The dance of organ positioning: a tango of three proteins
In order to keep track of their environment, cells use cilia, antenna-like structures that can sense a variety of stimuli, including the flow of fluids outside the cell. Genetic defects that cause cilia to malfunction and lose their sensory abilities can result in disorders known as “ciliopathies”, including polycystic kidney diseases; but they can also disrupt the correct asymmetric positioning of internal organs during embryonic development – what is known as “organ laterality”.
An example of such asymmetry is the heart, which is typically located on the left side, and positioning its blood vessels correctly in a left-right asymmetrical arrangement is critical for efficient oxygen supply around the body. “Therefore, insights into the molecular mechanisms that mediate the sensory functions of cilia to regulate organ laterality are important,” says Professor Daniel Constam at EPFL’s School of Life Sciences (Swiss Institute for Experimental Cancer Research).

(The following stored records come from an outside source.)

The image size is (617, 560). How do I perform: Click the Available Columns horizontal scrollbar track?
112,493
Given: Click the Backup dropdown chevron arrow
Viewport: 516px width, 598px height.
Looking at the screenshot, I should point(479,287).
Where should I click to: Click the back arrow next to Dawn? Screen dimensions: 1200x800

In a new study, researchers led by Constam and Professor Matteo Dal Peraro (EPFL Institute of Bioengineering), have found that the factor which is activated by flow-sensing cilia to specify organ laterality is tightly regulated by two other ciliopathy-associated proteins whose molecular functions have been elusive until now. The study is published in PLoS Biology.
It takes three to tango
We already knew that flow stimulation of cilia determines left-right asymmetry by activating a protein known as Bicaudal-C1 (BICC1). BICC1 binds specific messenger RNAs (mRNAs) inside the cell to accelerate their decay, but specifically on the future left side of the body – like a switch that regulates what, where, and how much of a tissue will be “manufactured” in that particular location. What we didn’t know was how this mRNA-binding activity is itself regulated.
In the new study, the researchers discovered that mRNA binding of BICC1 is jointly regulated by two other proteins, ANKS3 and ANKS6, in an intricate protein network: “We focused on ANKS3 and ANKS6 because both proteins were recently implicated in regulating organ laterality,” says Constam. “ANKS6 is also mutated in a subset of nephronophthisis patients. However, how ANKS3 and ANKS6 function at the molecular level remained to be identified.”

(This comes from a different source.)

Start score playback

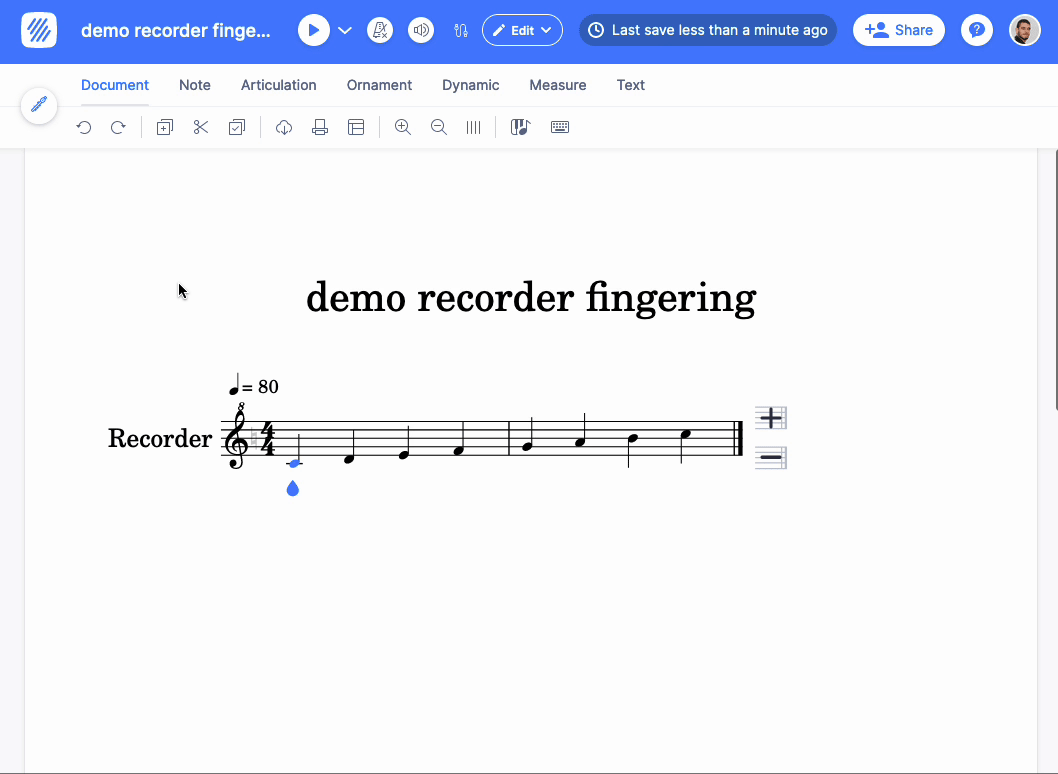click(313, 30)
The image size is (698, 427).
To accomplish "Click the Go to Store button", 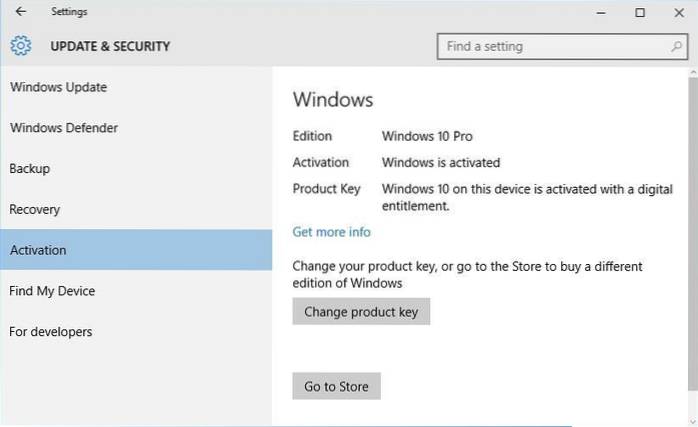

The scientists found that the network of ANKS3 and ANKS6 with BICC1 engages multiple contact sites in an elegant molecular dance: ANKS3 competes with mRNAs for binding BICC1, but is in turn modulated by the protein ANKS6 to control how it interacts with BICC1. These structural changes in the ANKS3-Bicc1 complex, induced by ANKS6, determine whether BICC1 can access specific mRNAs or not.
The three proteins, BICC1, ANKS3, and ANKS6 interacting to bind and regulate mRNA in asymmetrical development of organs. Credit: Benjamin Rothé and Zhidian Zhang (EPFL)
Fundamental biology and potential treatments for genetic disorders
“Multivalent protein-RNA interaction networks are typically governed by disordered regions in proteins,” says Constam. “By contrast, we found that the BICC1 network is mediated by specific surfaces of well-structured protein domains that either compete or cooperate with one another. The cooperation between ANKS3 and ANKS6 to license BICC1 binding to specific mRNAs represents a new paradigm in the regulation of gene expression.”
Besides contributing to our fundamental understanding of organ development, the study also opens important new research avenues into how this sophisticated switch can be leveraged by cilia and by future therapies of genetic disorders where flow-sensing by cilia is inhibited.
“It’s really the ciliopathies where our findings will matter,” says Daniel Constam. “Inborn organ laterality defects are not something that anybody is even trying to cure in our lifetime, whereas restoring sensory functions of cilia is a top priority for devastating chronic disorders such as polycystic kidney diseases and nephronophthisis.”